On my birthday I bicycled to the church by myself and after Mass my bike was broken, run over by a car and I had to go back in the church after everyone had left. I had to find the priest, had to knock on the door of the room he went into after finishing Mass. It was terrifying to knock and ask him to call my mother. She told me to wait in the store down the street and I waited all morning before she found me. A dog had leapt at me that morning, barking and growling, as I rode the bike on the way to church and years later my mother held up the coat I had worn that day and said, “Look, the lining is all torn. That dog must really have been biting at you,” as if she was believing me for the first time.

We went to England and my father was there and he brought us to a small little house that he had rented for us, except he wasn’t there very much. He had an apartment in London where he stayed during the week so he wouldn’t fight so much with my mother. He came home on weekends, but I saw that all later.

At first, I just went away to a boarding school.
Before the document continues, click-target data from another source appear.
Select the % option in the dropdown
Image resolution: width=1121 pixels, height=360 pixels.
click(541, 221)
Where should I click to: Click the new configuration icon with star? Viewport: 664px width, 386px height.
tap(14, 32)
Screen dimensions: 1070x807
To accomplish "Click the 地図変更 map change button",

I left my mother and my two sisters just like my father left them and I went away by myself to a school, a convent school, twenty-two black-and-white nuns with not a scrap of hair showing, with long flowing black skirts and long black veils down their backs and a little black sort of cape that hung gracefully over their chests.
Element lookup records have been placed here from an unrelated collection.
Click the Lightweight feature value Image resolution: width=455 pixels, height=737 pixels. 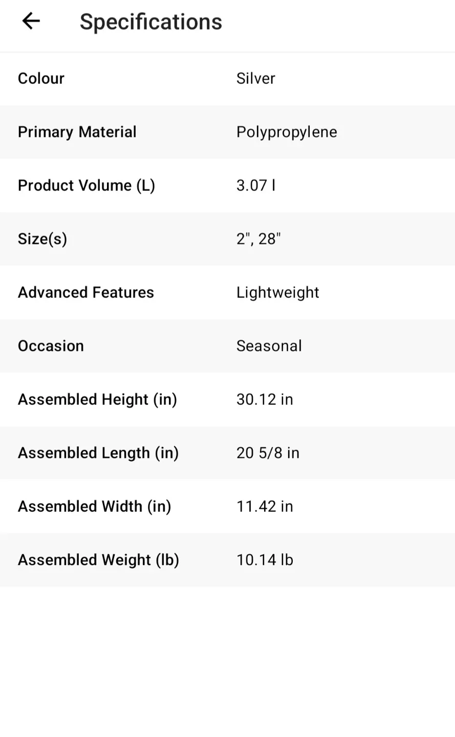277,292
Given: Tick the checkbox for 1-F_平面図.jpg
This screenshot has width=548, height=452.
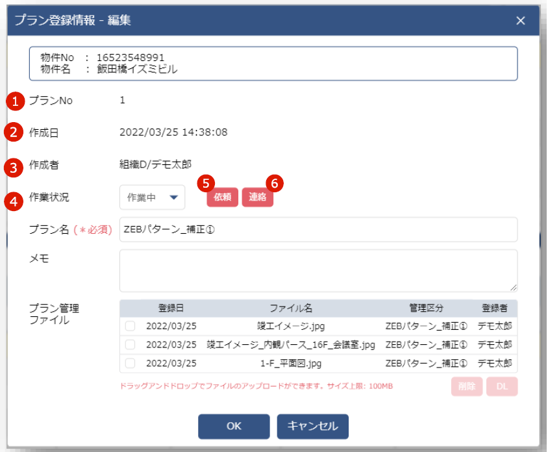Looking at the screenshot, I should click(x=131, y=363).
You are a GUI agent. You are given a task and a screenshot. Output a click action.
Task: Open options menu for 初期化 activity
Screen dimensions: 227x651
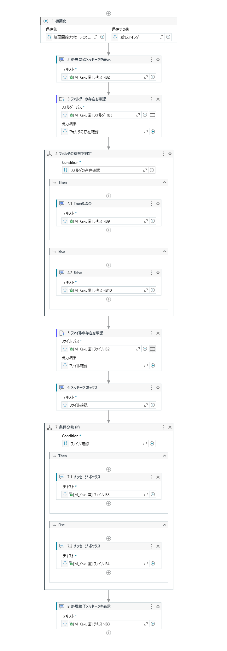pyautogui.click(x=174, y=21)
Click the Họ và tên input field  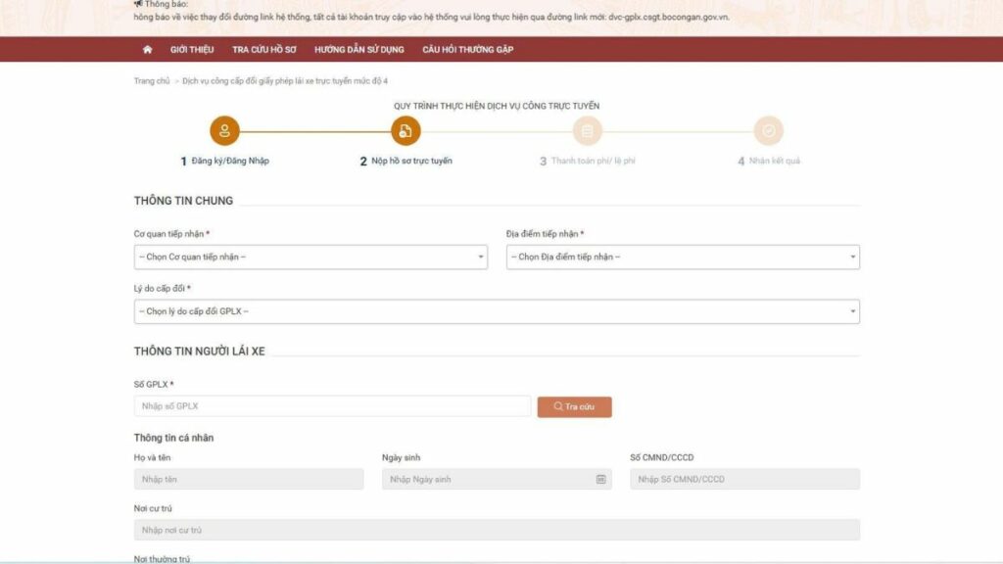pos(249,479)
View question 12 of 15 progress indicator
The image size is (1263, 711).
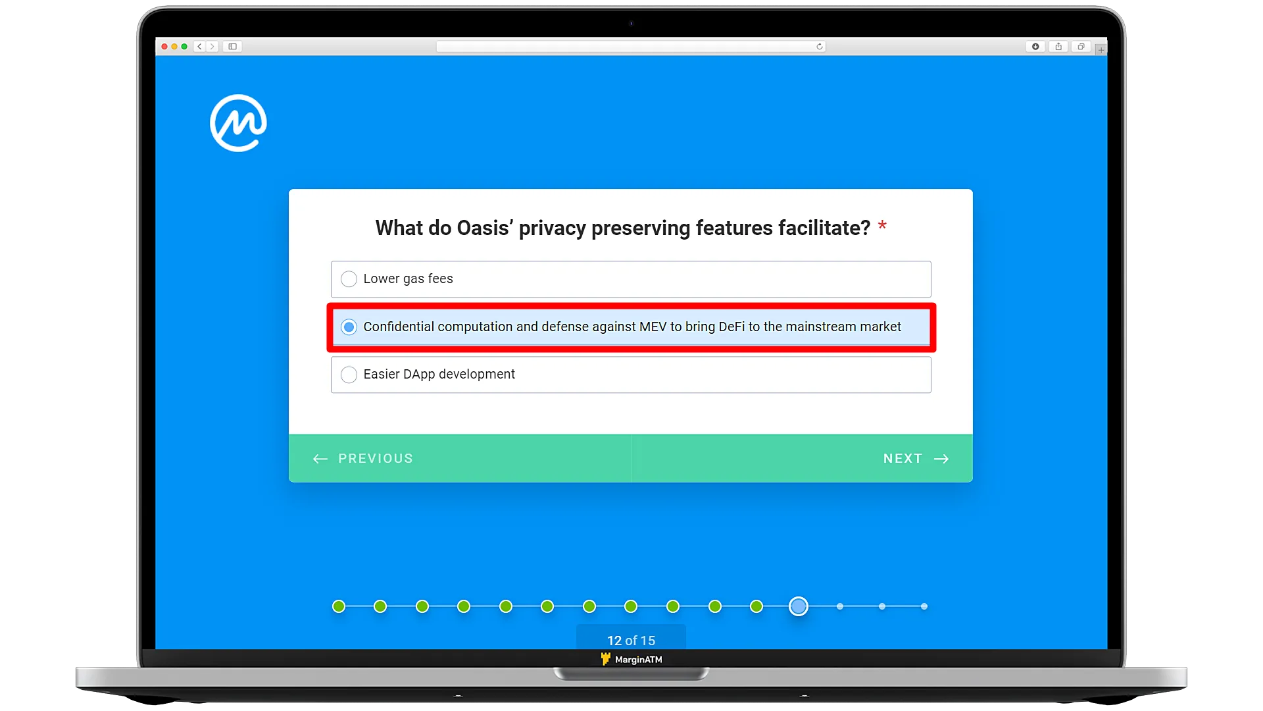click(798, 606)
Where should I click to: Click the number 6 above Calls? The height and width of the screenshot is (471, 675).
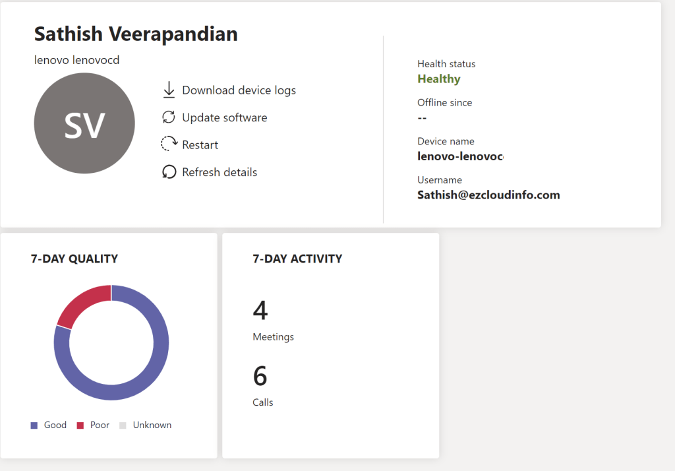pos(260,376)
I liked it there. Again, it was a little like a hotel, and more exciting than home.

I learned about periods in this school. And about sex. Though when I heard about sex I realized that’s what my father had been talking about on one of our weekend walks back in Virginia when I was in first grade. He’d told me that the man’s wiener goes into the woman’ goo-gah when they are sleeping, but it didn’t seem very likely and I had semi-forgotten about it.

I had four main friends in boarding school. We were a gang – the smartest, most interesting girls in the class. It was like that for two and a half years and then something happened almost overnight it felt like – my friends turned cruel and mean, they made me feel that I was not as good as them and I asked my mother if I could switch schools.

I didn’t want to. I didn’t want to go back home and start at the school my little sister went to. I knew it was a more ordinary place. It felt more ordinary. I didn’t want to do these things, but I could not stay at St. Mary’s and face my cruel friends.

So I came back to the circle of my mother, my two little sisters, my father on weekends. It surprised me that I didn’t like it when my father came home on Friday nights. He acted like a guest. I had to treat him like a guest. He wanted attention when he came home, wanted me to stop, interrupt, come talk to him, his stilted conversations – teasing that was not funny, questions. I always felt defensive, an under-the-surface anger that felt wrong, pulling to be allowed to return to my room, my book, my game, my TV show. I didn’t want to pay attention to my father like the way you have to pay attention to company when they come for lunch.

My father liked to go riding on weekends. He was no sportsman. He’d just begun to ride, always had a big horse he could ride like sitting on a couch. When my mother took me to ride it was some scruffy pony in a scruffy field. My father liked the stables in Windsor, he liked Mr. Dent – the cranky World War II veteran who wore tweed and hobbled and yelled at the stablehands. Mr. Dent came out with us. He and my father rode ahead of me, side-by-side, talking, down the Long Walk with Windsor Castle behind us. That was riding for my father – a nice way to be outside, in pleasant surroundings, with symbols of wealth and grandeur on the horizon.